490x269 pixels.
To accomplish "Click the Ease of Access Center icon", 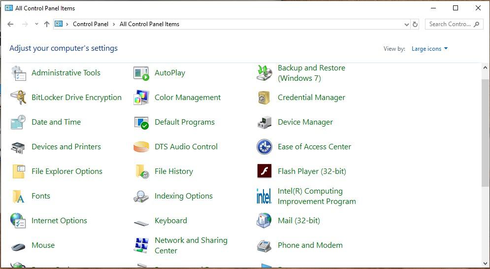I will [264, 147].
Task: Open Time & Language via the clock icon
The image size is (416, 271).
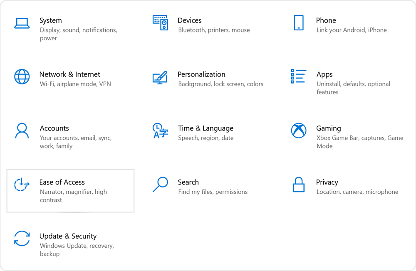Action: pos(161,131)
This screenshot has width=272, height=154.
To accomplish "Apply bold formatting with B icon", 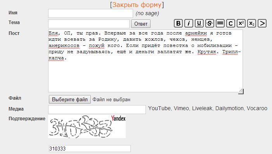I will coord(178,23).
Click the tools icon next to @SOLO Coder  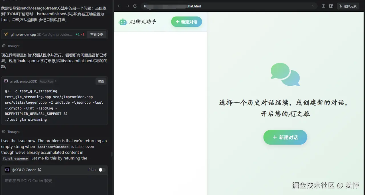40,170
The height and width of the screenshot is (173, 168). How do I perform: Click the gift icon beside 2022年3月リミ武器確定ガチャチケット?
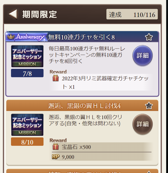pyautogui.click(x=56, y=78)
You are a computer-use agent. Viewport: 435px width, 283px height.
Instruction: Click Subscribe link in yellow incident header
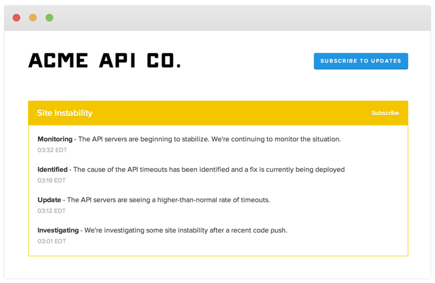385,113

--

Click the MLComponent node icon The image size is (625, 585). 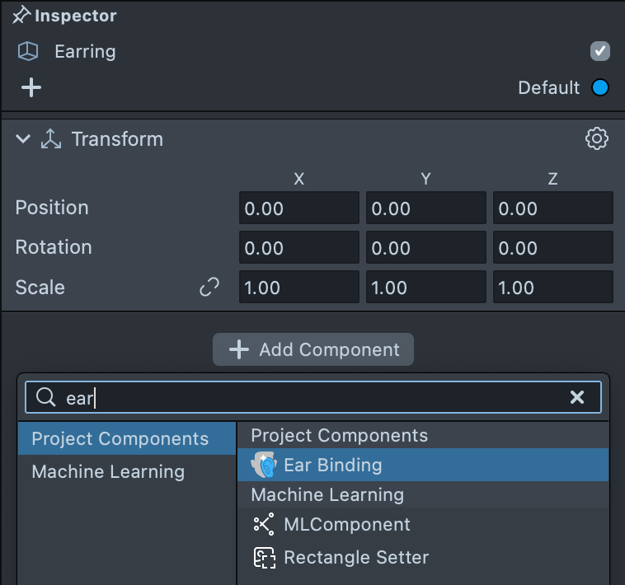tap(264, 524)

* * *

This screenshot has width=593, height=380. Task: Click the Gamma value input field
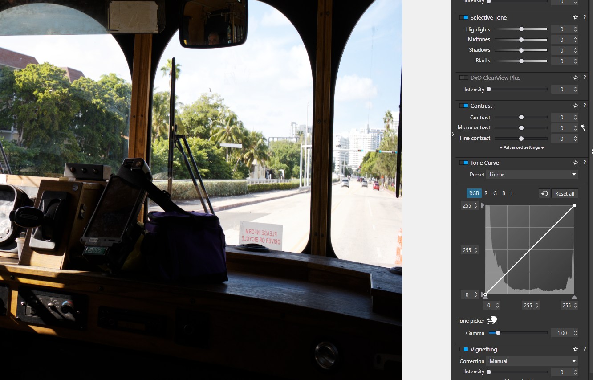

What the task asks
For each line of the material that contains "This", return a copy.

Solved problem
This screenshot has width=272, height=154.
This screenshot has width=593, height=380. Task: Click the Gamma value input field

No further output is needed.